Polskie Przetwory Pałac Bydgoszcz przegrał w Łodzi 0:3 z ŁKS-em Commercecon. Tym samym odniósł czwartą porażkę w sezonie. Podopieczne trenera Piotra Mateli dobrze grały w obronie i na siatce, ale nie wykorzystały swoich szans w kontrataku.
Porażka 0:3 nie oddaje tego, ile pracy wykonał w obronie bydgoski zespół. To jednak nie przełożyło się na dobry wynik, bo Pałac nie potrafił wykorzystać wypracowanych szans. – W pierwszym secie przede wszystkim za bardzo chcieliśmy. To nas zgubiło, że chcieliśmy zagrać coś bardzo efektownie, albo odskoczyć i presja, którą sobie nałożyliśmy sami, była ewidentnie zbyt duża. Drugiego seta szkoda przede wszystkim dlatego, że końcówka nam uciekła. Nie skończyliśmy paru piłek i przeciwnik wykorzystał swoją szansę. Przez prawie całą partię to my prowadziliśmy i to my nadawaliśmy rytm grze. Myślę, że gdybyśmy wygrali tego seta, to troszeczkę inaczej by się potoczył ten mecz – analizował trener Pałacu Piotr Matela.
Pozytywem tego spotkania z pewnością mogą być dobre zmiany w wykonaniu Majki Szczepańskiej-Pogody i Zuzanny Szperlak. – Ja uważam, że ten zespół ma potencjał przede wszystkim całościowo. Nie tylko te zawodniczki, które są w pierwszej szóstce, chociaż to nigdy nie jest pewne. Każda z siatkarek, która wchodzi na zmianę na boisko, jest w stanie dać coś pozytywnego. Majka (Szczepańska-Pogoda – przyp.aut) i Zuza (Szperlak – przyp.aut) dały dobre zmiany. Cieszę się z tego.

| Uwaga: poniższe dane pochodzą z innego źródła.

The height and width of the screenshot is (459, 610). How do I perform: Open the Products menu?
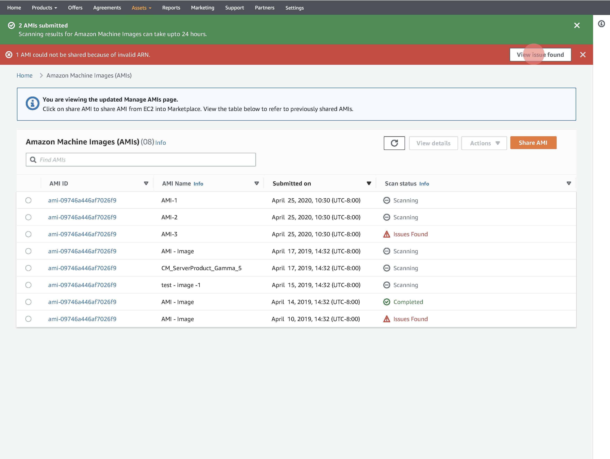pyautogui.click(x=44, y=8)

Zuza pokazuje to w każdym meczu, bo za każdym razem jak wchodzi, to ta zmiana jest na plus, więc trzeba to pochwalić – dodał.
Największym problemem w sobotnim meczu dla zespołu z Bydgoszczy była skuteczność w ataku. Tutaj siatkarki Pałacu popełniły aż 10 błędów własnych i atakowały na przestrzeni meczu tylko z 27% skutecznością, co jest wyraźną różnicą przy 39% skuteczności w tym elemencie ŁKS-u Commercecon. – Gramy bardzo dobrze po pozytywnym przyjęciu i bronimy dużo piłek, natomiast nie przekuwamy tego w kontrataku i brakuje nam siły ognia przede wszystkim. Blok i obrona pracują bardzo dobrze. Bardzo fajnie dziewczyny pracują zagrywką, gdzie założenie było takie, żeby tutaj zaryzykować i była ku temu szansa. Te elementy się sprawdziły, a nie wykorzystaliśmy swojej szansy w ataku. Tutaj jest duży potencjał, którego na ten moment nie wykorzystujemy – ocenił trener Matela.